# Non-Abelian Stokes theorem and variation of the EL action

• A
• ShayanJ
In summary, the speaker said that it is incorrect to use the Stokes theorem when trying to get the Einstein equations from the Einstein-Hilbert action, and that the correct way is to use the non-Abelian stokes theorem. However, this only applies to situations where the manifold is oriented and the connection is a matrix-valued form.f

#### ShayanJ

Gold Member
Today I heard the claim that its wrong to use Stokes(more specificly divergence/Gauss) theorem when trying to get the Einstein equations from the Einstein-Hilbert action and the correct way is using the non-Abelian stokes theorem. I can't give any reference because it was in a talk. It was the first time I heard about the non-Abelian Stokes theorem, so I checked and found this about it. But it seems this should be applied only when we're trying to integrate a e.g. matrix valued quantity or any other quantity that can be given a non-Abelian group structure. I understand this when we're dealing with non-Abelian gauge fields but does it apply to Ricci tensor or tensors on ## \mathbb R^n ## in general? Or...maybe the tensor structure is itself a non-Abelian group structure? or what?
Thanks

The Riemann tensor can be thought of as the field strength of a GL(n) connection. When the connection is metric-compatible, this is an O(n) connection; and when the manifold is furthermore orientable, it is an SO(n) connection. This SO(n) connection is the (matrix-valued) connection 1-form in the orthonormal basis.

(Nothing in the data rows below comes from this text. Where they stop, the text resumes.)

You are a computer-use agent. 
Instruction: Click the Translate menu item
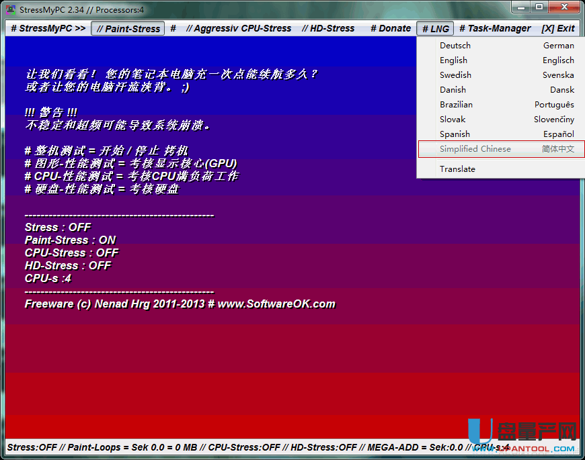[x=457, y=169]
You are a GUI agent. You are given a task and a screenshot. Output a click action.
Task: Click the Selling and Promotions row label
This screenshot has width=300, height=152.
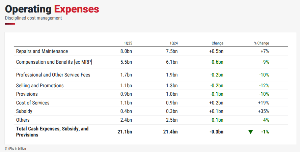(x=40, y=86)
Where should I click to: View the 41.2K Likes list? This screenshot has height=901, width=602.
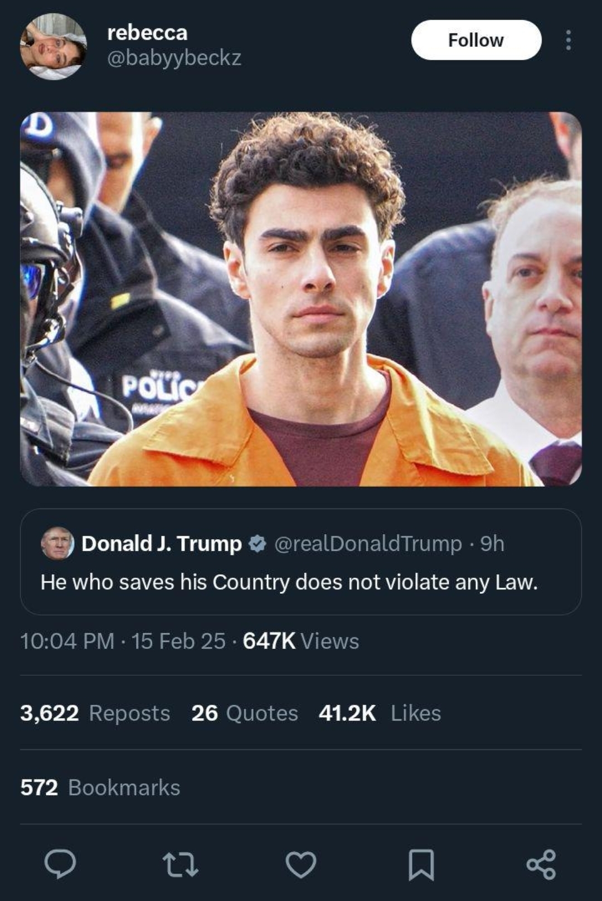(380, 713)
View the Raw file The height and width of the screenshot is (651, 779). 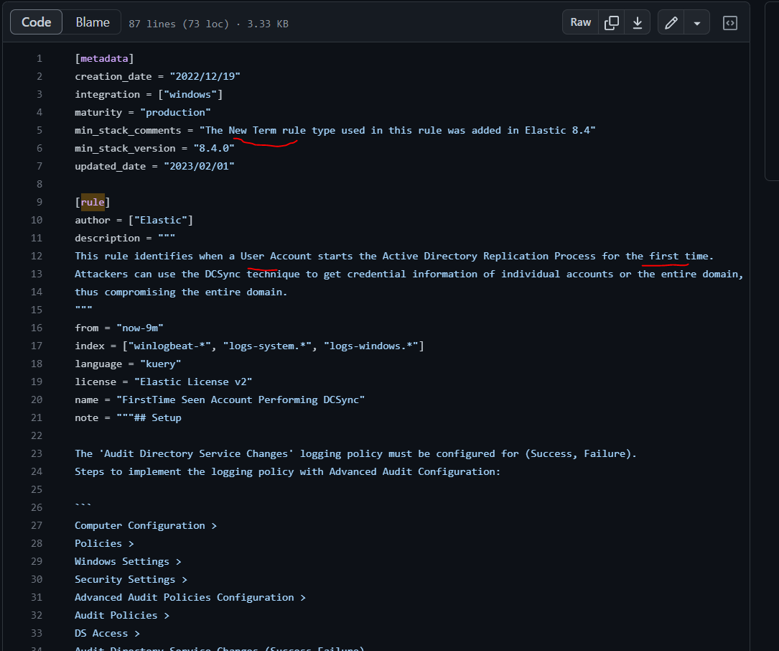(579, 22)
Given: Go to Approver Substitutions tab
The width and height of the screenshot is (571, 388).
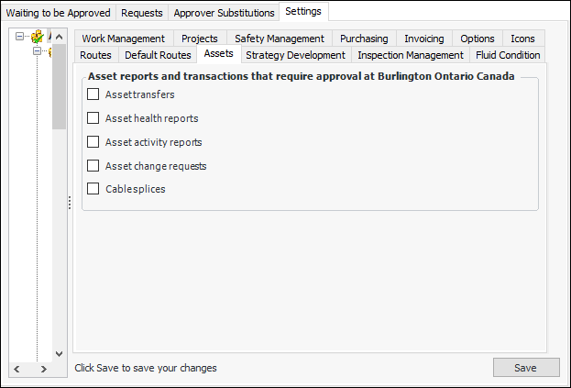Looking at the screenshot, I should coord(224,13).
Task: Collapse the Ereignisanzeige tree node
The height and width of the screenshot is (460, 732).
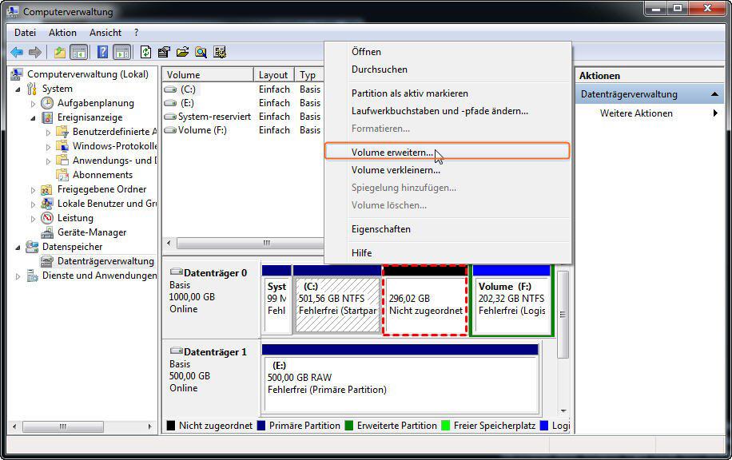Action: click(34, 117)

I don't see where the non-Abelian Stokes theorem is applicable when varying the EH action, though. I'd have to see the context.

ShayanJ
I don't see where the non-Abelian Stokes theorem is applicable when varying the EH action, though. I'd have to see the context.
Well...if for non-Abelian gauge fields and their strengths, its only correct to use non-Abelian Stokes theorem, and if the Riemann tensor can be thought of as the strength of the connection coefficients(as gauge fields), and if this will make GR a non-Abelian gauge theory, then the conclusion is that for Riemann and Ricci tensors, non-Abelian Stokes theorem should be used. And because there is a step in the variation of the EH action that uses Stokes theorem, then the conclusion should be that non-Abelian Stokes theorem is applicable to the variation of the EH action. So I'm confused that you don't think its applicable!

I've never heard of any practical use for the non-Abelian Stokes theorem in physics at all. Perhaps you could share the context in which you saw it?

I've never heard of any practical use for the non-Abelian Stokes theorem in physics at all. Perhaps you could share the context in which you saw it?
It was in a talk and the one giving the talk, was just criticizing different things in physics and mathematics and this was one of the things he said, that its actually correct to use non-Abelian Stokes theorem in the variation of EH action instead of the Abelian case. He said its because the group of transformations(which he meant SO(3)) is non-Abelian, nothing more.
I should add that from the other things he said, I'm sure he was actually a crackpot. But I didn't know enough to think about this one claim on myself so I asked it here.